Chapter Two
Van
Lyndsay is cheating on me.
I think.
No proof or evidence has surfaced to justify this claim, but something was off with her last weekend. I felt it during my visit. It was our first visit in over a month and only the second since the start of the school year.
Call it gut instinct or whatever, but something’s definitely going on with her.
It could be just the strain and readjustment of getting back into the academic school year. We’re both on the basketball teams at our respective schools, and team practices have just begun in preparation for the upcoming season. Lyndsay is also still grieving the loss of her dad, who died suddenly last May, right in the middle of finals.
We grieved together over the summer, in between basketball training camps and our summer jobs. She originally wasn’t planning on coming home to Tucson, but after her dad’s death, she came home to be with her mom and younger siblings. I was selfishly glad she did. I needed to be with her; spend time with her; remind her how good we are together.
But that didn’t last long. Now that she’s back in Albuquerque, she doesn’t have time for me anymore. Or more like make the time for me. The vibe I got when I visited her is that I was a nuisance. She acts like it’s a chore to hang out with me around her friends, her dorm – her life.
When I pressed her on the subject, asking what was going on with her, she brushed it off, scoffing at me like I was stupid to think there’s something wrong between us. Or with her. Nothing has changed with me. I’m still the same. I’m still in love with her. But it hurts to know she may not feel the same way about me anymore.
My friends call me pussy whipped; I suppose I am. But Lyndsay is my best friend. We’ve been together for a long time. She knows everything there is to know about me. She’s practically part of my family, and understands what things are like living with my older brother, Dougie.
My thoughts are interrupted when a basketball flies into my chest. Hard.
I rub at the spot, blinking through the pain as I watch the ball bounce off the court.
“Ow...what du fuck, man?”
My teammate, Christian Lancaster, a center power forward, gives me a mocking laugh.
“Dude, if you were paying attention to what’s going on here, you wouldn’t be whining like a pansy-ass.” He struts over and stands facing me. “What is your deal today? What bug crawled up your ass?”

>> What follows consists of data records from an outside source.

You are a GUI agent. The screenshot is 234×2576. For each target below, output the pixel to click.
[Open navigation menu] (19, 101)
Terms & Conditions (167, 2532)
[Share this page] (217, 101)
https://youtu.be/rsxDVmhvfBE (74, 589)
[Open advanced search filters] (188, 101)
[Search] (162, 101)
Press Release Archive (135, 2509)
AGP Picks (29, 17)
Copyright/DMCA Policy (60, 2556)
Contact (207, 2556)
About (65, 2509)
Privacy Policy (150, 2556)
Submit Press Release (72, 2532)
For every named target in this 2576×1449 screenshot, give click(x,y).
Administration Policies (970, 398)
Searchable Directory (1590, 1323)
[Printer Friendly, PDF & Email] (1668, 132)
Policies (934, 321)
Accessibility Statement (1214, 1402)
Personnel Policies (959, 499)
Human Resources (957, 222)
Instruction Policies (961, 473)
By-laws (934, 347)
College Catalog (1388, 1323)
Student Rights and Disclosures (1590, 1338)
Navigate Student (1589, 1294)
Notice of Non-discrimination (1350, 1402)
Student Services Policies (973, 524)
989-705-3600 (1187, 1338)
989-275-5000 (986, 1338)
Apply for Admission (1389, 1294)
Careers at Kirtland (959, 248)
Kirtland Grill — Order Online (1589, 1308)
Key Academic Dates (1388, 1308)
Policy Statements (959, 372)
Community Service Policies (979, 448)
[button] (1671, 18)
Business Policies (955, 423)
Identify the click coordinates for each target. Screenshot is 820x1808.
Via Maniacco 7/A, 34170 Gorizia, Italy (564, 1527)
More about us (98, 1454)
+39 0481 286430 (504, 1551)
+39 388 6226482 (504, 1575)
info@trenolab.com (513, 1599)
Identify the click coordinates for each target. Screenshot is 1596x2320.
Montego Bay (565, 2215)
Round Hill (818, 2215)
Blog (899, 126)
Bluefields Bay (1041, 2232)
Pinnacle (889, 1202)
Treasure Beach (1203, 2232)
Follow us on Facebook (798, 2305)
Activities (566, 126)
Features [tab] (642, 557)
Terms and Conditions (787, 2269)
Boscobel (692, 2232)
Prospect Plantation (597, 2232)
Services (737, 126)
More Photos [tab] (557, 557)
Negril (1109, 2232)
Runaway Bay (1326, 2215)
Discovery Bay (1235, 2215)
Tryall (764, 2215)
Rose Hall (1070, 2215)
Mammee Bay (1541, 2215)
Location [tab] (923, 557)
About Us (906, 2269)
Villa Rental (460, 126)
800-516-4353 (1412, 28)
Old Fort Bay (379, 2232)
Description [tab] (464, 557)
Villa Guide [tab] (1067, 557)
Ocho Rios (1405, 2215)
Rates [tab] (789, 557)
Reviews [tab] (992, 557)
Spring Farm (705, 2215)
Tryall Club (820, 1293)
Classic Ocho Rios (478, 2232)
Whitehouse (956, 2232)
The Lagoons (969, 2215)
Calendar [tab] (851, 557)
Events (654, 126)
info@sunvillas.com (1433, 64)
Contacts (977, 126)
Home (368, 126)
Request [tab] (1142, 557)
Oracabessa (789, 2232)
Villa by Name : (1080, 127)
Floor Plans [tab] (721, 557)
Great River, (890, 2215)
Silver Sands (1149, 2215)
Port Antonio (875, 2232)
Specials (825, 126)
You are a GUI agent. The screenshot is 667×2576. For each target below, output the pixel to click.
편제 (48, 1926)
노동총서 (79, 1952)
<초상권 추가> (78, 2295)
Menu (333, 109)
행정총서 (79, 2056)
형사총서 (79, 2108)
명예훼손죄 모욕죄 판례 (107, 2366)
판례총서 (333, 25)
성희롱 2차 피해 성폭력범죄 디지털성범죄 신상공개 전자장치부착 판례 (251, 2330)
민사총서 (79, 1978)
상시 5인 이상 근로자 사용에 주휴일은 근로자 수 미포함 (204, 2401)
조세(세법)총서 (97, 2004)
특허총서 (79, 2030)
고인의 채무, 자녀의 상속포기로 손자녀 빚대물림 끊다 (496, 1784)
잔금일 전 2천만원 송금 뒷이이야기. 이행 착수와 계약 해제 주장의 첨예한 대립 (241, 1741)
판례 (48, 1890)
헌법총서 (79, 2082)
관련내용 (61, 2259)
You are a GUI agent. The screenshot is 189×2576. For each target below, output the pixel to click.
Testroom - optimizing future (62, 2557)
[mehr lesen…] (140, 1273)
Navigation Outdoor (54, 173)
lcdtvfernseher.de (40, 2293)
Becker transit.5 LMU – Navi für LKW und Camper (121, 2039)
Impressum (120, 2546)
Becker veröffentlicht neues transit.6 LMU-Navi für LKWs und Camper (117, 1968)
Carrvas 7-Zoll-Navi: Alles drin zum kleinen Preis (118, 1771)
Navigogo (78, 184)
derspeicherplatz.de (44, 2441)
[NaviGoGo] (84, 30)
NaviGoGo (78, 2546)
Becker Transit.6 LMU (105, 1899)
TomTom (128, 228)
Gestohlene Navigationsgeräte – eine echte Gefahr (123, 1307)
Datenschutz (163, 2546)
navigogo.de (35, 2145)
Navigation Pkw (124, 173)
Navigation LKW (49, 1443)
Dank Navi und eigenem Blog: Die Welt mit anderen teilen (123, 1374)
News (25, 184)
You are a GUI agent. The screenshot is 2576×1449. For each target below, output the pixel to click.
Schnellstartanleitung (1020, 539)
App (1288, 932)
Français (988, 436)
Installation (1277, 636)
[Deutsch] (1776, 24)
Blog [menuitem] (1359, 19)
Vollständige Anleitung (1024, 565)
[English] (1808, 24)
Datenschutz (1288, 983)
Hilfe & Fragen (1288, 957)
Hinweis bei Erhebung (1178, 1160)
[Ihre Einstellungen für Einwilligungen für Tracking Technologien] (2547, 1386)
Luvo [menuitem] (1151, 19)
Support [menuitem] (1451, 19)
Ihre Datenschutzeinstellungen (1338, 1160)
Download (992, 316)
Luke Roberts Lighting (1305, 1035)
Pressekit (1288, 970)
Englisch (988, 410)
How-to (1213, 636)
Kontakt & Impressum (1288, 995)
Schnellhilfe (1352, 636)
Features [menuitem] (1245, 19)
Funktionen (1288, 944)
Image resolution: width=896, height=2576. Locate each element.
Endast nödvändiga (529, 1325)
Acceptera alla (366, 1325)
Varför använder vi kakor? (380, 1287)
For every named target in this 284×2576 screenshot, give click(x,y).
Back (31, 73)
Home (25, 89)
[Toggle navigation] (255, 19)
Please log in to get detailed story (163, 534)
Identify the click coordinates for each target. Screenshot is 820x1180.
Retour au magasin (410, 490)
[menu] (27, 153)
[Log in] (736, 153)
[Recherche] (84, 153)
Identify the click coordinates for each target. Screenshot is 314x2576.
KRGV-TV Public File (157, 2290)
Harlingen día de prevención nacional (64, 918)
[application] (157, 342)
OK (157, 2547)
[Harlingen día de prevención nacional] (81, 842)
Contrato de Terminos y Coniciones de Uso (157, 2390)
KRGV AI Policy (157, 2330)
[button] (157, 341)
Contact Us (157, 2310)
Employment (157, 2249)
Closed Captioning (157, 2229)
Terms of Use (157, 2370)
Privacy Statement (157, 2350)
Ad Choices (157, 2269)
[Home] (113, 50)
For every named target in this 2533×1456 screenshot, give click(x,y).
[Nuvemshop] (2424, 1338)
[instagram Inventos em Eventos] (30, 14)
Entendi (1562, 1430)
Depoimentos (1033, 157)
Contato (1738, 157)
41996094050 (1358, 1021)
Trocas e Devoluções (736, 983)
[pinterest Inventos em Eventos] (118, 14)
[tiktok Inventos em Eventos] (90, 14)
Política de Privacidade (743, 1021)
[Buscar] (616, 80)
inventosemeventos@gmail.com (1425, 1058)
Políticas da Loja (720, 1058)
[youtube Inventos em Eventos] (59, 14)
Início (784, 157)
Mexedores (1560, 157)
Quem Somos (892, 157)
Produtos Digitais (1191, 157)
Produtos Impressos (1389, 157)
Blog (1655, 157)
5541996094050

My eyebrows raise in question. “I don’t know what you’re talking about, bruh.”
Another scoffing grunt and he jogs to the sideline to pick up the discarded ball, quickly handing it off to me as he returns to my side.
“Van, your head is so fucking far in the clouds, even Jesus and his angels can’t reach ya.”
What a dope. Maybe I am a little out of it today, though. I haven’t slept well the last few nights. Got lots on my mind.
Specifically, I’ve been thinking about two girls. One that’s possibly fucking around on me. And the other, quite honestly, that’s fucking up my head.
Kylah Griffin.
My guilt over how I feel about her right now is so high that they should cuff me and charge me with indecent thoughts.
Nothing has happened between us – at all. And it wouldn’t. I’ve been completely faithful to Lyndsay during my entire college career. I’ve never once touched or kissed another girl – even though I’ve had ample opportunity.
I met Kylah, Cade’s younger sister, at the end of last week. She’s home on fall break from her California college and has been spending time at Cade’s apartment day-and-night. The same place I’ve been hanging around to keep my mind off what’s going on with Lyndsay.
For whatever reason, Kylah and I have just clicked as friends. She’s a sweet girl. Smart. Shy. Beautiful in the girl-next-door vibe. We’ve bonded over our interest in Game of Thrones and Marvel super-hero movies. Kylah is a bit of a geek-girl, which I find fascinating. And she’s a great listener. Not that I’ve told her much about my personal life, because that would be a lot to digest, but she’s been a great distraction for me. If I didn’t have her around, I think I’d have lost my mind. The guys’ have no clue what’s going on in my life and there’s no way I can tell them. They’d only make more fun of me for being such a love-sick pussy. Obviously I am, since I can’t concentrate on a damn thing in practice.
“Sorry, man.”
I dribble the ball down the court, weaving in and out of the red shirts we’re working with on drills today. “I do have a lot on my mind.”
At six-foot-ten, Christian pivots in front and blocks me as I take a shot from the three-point line. The ball leaves my hand, arcing up and then down, hitting the rim of the basket before ricocheting off, getting picked off by the red shirt team. Fuck. I’ve been working on my three-pointers over the summer, but apparently my technique is also off today along with everything else.
Lancaster and I run down the length of the court, posting up in our man-to-man defense. We do this for another twenty minutes – up and down the court – dribbling, passing, blocking, screening, shooting. Finally, the assistant coach blows the whistle and we head into the locker room to shower and change.